===== Provided information

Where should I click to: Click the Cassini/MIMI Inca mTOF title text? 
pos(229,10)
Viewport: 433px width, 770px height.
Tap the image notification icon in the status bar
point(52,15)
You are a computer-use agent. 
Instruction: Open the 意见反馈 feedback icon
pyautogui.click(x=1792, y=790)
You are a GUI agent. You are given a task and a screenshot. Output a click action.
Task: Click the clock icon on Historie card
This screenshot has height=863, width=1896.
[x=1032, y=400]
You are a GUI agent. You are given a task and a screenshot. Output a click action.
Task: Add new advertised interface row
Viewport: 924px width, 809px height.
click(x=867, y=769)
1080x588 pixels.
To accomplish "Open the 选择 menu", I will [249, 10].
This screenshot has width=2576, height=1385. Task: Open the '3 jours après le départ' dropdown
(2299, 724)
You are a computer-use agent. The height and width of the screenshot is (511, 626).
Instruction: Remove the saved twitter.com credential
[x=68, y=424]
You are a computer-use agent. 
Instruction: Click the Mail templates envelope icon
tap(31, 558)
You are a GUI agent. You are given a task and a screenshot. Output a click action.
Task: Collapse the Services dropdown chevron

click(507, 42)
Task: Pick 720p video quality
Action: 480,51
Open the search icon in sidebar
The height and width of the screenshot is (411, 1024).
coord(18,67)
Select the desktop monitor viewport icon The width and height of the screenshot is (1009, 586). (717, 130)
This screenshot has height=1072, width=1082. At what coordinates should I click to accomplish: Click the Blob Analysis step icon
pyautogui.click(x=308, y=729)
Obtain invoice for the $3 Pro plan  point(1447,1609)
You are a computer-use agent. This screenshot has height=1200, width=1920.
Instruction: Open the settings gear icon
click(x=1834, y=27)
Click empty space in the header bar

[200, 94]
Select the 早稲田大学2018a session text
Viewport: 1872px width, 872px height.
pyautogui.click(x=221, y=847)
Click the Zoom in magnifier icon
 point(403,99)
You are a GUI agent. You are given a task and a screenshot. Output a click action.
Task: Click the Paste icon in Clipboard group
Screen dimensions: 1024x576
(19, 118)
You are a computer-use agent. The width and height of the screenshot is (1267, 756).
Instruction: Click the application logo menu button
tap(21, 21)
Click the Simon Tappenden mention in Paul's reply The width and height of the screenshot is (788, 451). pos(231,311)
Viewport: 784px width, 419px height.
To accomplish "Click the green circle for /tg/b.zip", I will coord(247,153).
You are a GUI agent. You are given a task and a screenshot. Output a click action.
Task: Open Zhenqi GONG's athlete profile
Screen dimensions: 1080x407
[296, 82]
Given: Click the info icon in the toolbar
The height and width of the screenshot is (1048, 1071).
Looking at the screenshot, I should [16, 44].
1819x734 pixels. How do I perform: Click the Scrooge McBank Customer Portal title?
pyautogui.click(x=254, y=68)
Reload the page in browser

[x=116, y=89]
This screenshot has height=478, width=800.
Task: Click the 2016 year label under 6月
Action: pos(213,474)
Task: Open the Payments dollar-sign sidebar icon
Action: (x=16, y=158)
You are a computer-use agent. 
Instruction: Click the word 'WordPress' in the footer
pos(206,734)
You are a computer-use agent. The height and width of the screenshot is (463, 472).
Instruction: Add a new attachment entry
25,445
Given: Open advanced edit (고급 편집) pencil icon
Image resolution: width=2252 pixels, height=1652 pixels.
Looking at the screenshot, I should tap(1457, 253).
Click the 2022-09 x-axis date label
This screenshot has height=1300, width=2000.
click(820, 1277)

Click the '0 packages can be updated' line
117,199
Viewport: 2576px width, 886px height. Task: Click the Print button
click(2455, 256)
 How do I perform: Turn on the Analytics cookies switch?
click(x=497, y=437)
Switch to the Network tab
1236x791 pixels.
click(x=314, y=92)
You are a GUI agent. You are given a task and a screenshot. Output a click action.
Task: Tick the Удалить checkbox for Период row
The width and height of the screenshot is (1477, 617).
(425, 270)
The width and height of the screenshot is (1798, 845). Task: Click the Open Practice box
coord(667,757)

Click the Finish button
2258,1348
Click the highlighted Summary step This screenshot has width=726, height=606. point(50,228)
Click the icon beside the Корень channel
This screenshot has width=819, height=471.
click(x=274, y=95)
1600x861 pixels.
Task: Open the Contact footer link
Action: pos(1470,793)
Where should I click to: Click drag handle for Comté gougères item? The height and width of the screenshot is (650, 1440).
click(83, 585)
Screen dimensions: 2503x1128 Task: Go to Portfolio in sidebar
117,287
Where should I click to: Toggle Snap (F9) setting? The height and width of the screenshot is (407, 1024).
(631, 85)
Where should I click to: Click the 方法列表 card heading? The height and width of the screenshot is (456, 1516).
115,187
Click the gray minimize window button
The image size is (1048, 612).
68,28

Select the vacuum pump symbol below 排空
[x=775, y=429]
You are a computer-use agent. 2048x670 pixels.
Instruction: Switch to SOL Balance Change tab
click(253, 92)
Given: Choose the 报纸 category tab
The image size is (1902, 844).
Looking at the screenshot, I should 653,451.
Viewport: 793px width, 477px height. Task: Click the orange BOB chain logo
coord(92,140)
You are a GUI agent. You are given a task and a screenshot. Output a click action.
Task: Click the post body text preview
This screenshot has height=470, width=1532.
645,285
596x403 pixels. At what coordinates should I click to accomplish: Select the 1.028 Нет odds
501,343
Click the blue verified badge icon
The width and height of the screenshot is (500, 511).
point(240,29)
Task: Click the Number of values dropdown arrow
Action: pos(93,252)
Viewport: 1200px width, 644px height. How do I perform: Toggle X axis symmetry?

==========

__Exercise instructions__
Extract the lines from the one containing "How do I perform: Turn" through the one containing "coord(92,140)", both included, and reproduce them without any change.

__Problem solution__
 How do I perform: Turn on the Analytics cookies switch?
click(x=497, y=437)
Switch to the Network tab
1236x791 pixels.
click(x=314, y=92)
You are a GUI agent. You are given a task and a screenshot. Output a click action.
Task: Tick the Удалить checkbox for Период row
The width and height of the screenshot is (1477, 617).
(425, 270)
The width and height of the screenshot is (1798, 845). Task: Click the Open Practice box
coord(667,757)

Click the Finish button
2258,1348
Click the highlighted Summary step This screenshot has width=726, height=606. point(50,228)
Click the icon beside the Корень channel
This screenshot has width=819, height=471.
click(x=274, y=95)
1600x861 pixels.
Task: Open the Contact footer link
Action: pos(1470,793)
Where should I click to: Click drag handle for Comté gougères item? The height and width of the screenshot is (650, 1440).
click(83, 585)
Screen dimensions: 2503x1128 Task: Go to Portfolio in sidebar
117,287
Where should I click to: Toggle Snap (F9) setting? The height and width of the screenshot is (407, 1024).
(631, 85)
Where should I click to: Click the 方法列表 card heading? The height and width of the screenshot is (456, 1516).
115,187
Click the gray minimize window button
The image size is (1048, 612).
68,28

Select the vacuum pump symbol below 排空
[x=775, y=429]
You are a computer-use agent. 2048x670 pixels.
Instruction: Switch to SOL Balance Change tab
click(253, 92)
Given: Choose the 报纸 category tab
The image size is (1902, 844).
Looking at the screenshot, I should 653,451.
Viewport: 793px width, 477px height. Task: Click the orange BOB chain logo
coord(92,140)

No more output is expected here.